The deficit reduction plans now put on the table by President Obama, Harry Reid, and John Boehner may produce worse economic results than an 8-48 hour default, even if they could pass Congress and be signed by the President. They would sap demand from a depressed economy, extend the recession, and prevent job growth.

•The "grand bargain" that Obama again appealed for in his Monday evening speech to the nation was already DOA when Boehner ended talks on Friday night. As Obama himself admitted, it was already highly tilted in the Republican direction with $800 billion-$1.4 trillion in revenue increases to $3 trillion in spending cuts, plus cuts to Social Security and Medicare. It has no chance of passing both houses of Congress so Obama's plea for this unbalanced "balanced" approach was little more than campaign rhetoric.
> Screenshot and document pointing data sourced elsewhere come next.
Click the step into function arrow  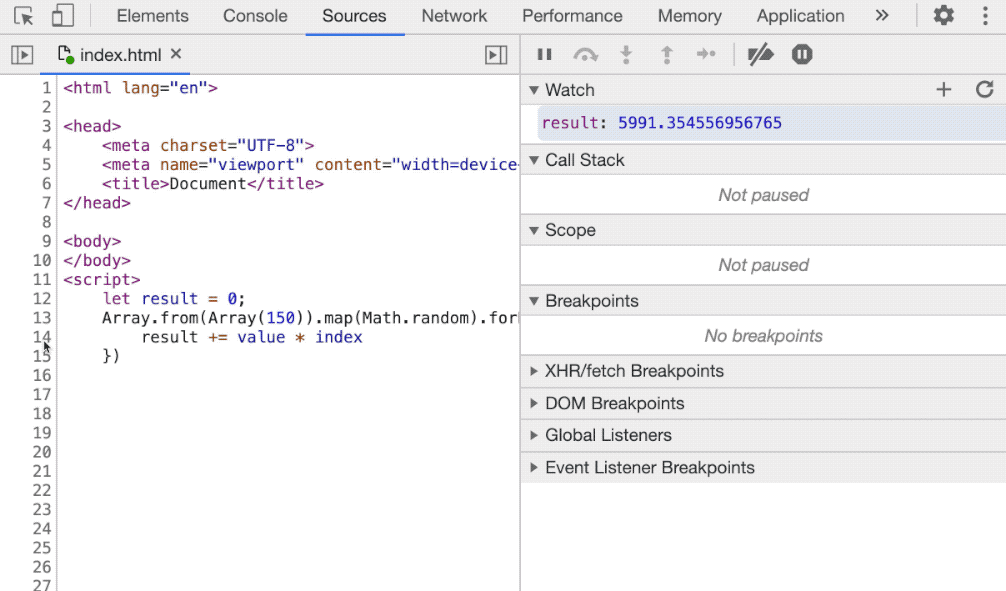click(x=627, y=55)
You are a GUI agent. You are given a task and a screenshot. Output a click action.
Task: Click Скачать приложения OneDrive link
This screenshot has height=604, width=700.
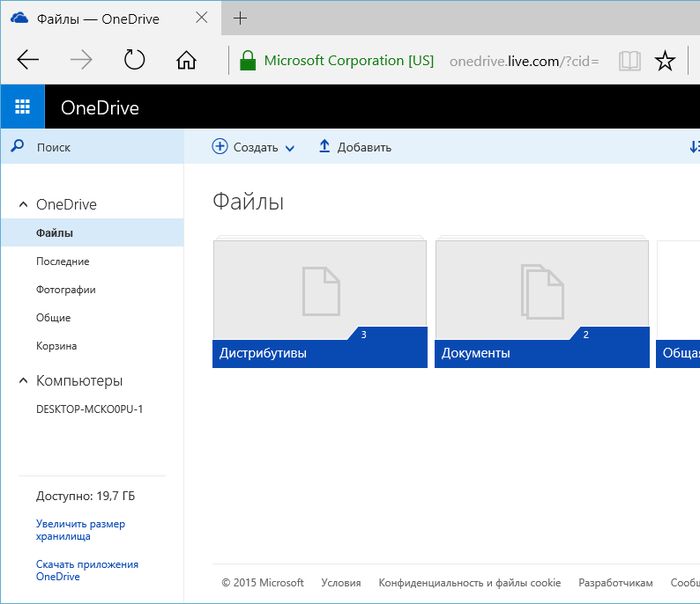coord(87,570)
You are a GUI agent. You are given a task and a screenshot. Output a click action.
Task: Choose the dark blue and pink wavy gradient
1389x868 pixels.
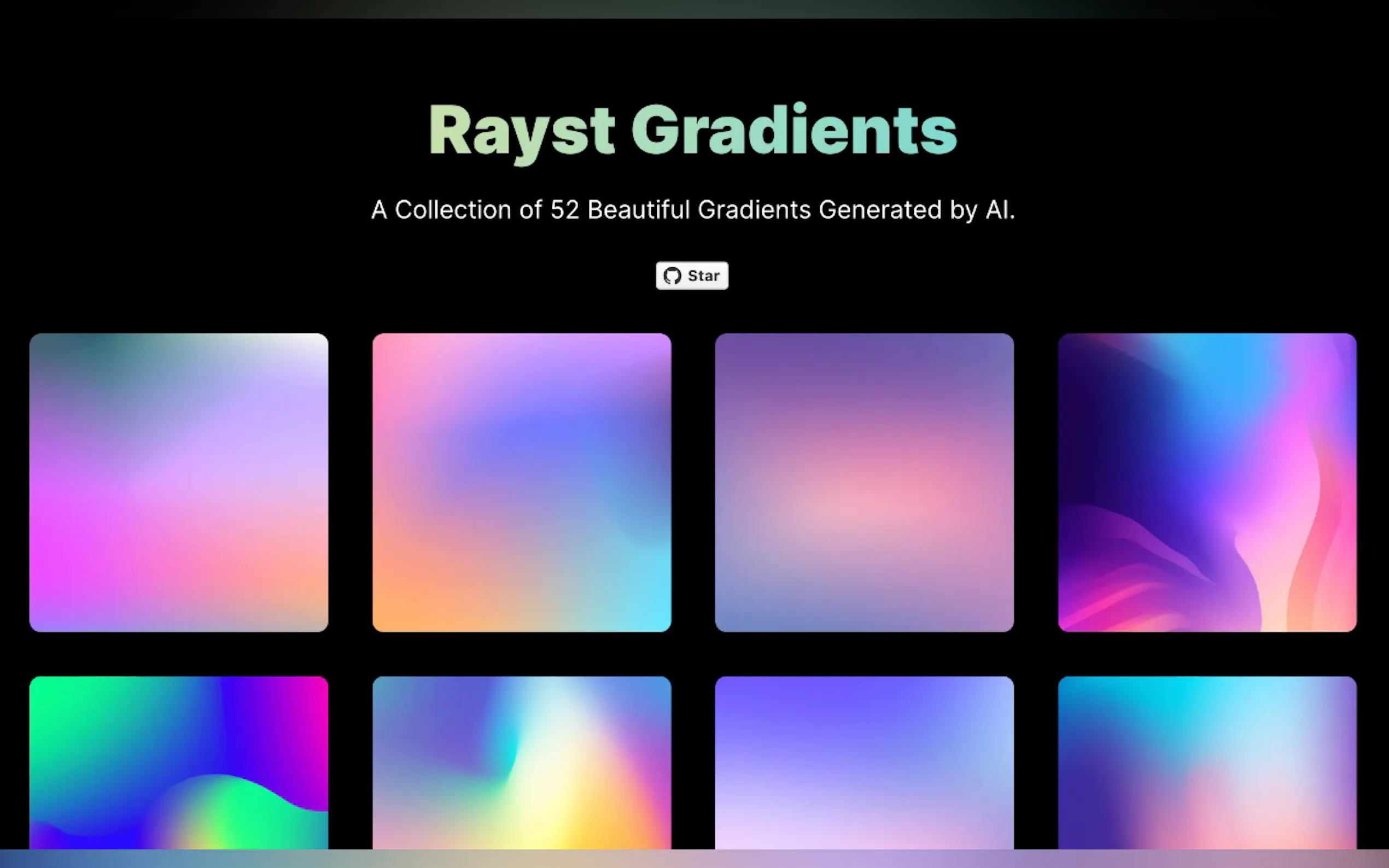click(x=1207, y=482)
•Boehner's current proposal of "cut, cap and balance" is also DOA, particularly after the CBO rated it as not cutting as much as promised. With Tea Party defections, even if revised it might not even pass the House and has no chance of passing the Senate. If it were enacted, the cut part would reduce spending so deeply as to plunge the economy back into recession, the cap part would force massive cuts to Social Security/Medicare/Medicaid in the near future, and the balance part would permanently imbed Tea Party ideology into the US Constitution and make it impossible for future leaders to respond to future economic downturns.

•The Reid proposal is essentially a cave-in to the all cuts/no revenue plan that was being discussed between Joe Biden and the Republican leadership before Eric Cantor walked out of the talks two weeks ago. It doesn't pretend to have even a minor balance between cuts and revenue increases. While Reid hasn't been specific about where he would find $1.2 trillion in cuts (in addition to $1.7 trillion in "savings" from already-planned reductions to the war efforts in Iraq and Afghanistan), there's no way he can find that amount of cuts without major reductions to programs the middle class relies on like student loans, education, public health, community health centers, financial regulation, etc. The proposed Congressional commission would be weighted to providing cover in the near future to cut Social Security/Medicare/Medicaid, and to reduce tax rates on the wealthy and corporations to the lowest levels since the 1920's while eliminating deductions like the home owner and health insurance deductions which benefit many middle class taxpayers. The result would also be to aggravate the economic downturn by reducing demand. Nevertheless, if Congress is going to arrive at a "compromise" before August 2, it's likely to be based upon some version of the Reid all cuts/no new revenues plan -- that is if Republicans are actually capable of accepting Democrats' near total surrender and saying "yes" to their own victory.

Given these dismal alternatives, an 8-48 hour default -- followed by a clean debt ceiling increase -- might not only be less damaging to the economy and job creation than any of the budget-cutting proposals currently on the table in Congress. It would likely potty train Congress for a decade to come to never again make a debt ceiling increase a hostage for other policy changes like debt reduction, tax increases, or cuts to Medicare/Medicaid/and Social Security, out of fear that doing so would again tank the financial markets.

I come to this conclusion with great trepidation. I have no desire to talk like a liberal version of a Tea Partier who claims defaults don't matter. Even a default of a few hours or days would be a bad thing. But given the truly catastrophic alternatives currently on the table, it may be the least bad alternative if, as is all but certain, an immediate market crash then forces Congress to quickly pass a clean debt increase bill.

It would end up where Obama first started 6 months ago, with a clean debt ceiling increase not burdened by recessionary cuts. Obama and Democrats would then have the opportunity, if they choose to take it, to pivot away from the debt ceiling to job creation and stop spouting Republican talking points about how cutting spending will grow the economy.

It should never have come to this but, alas, perhaps it has.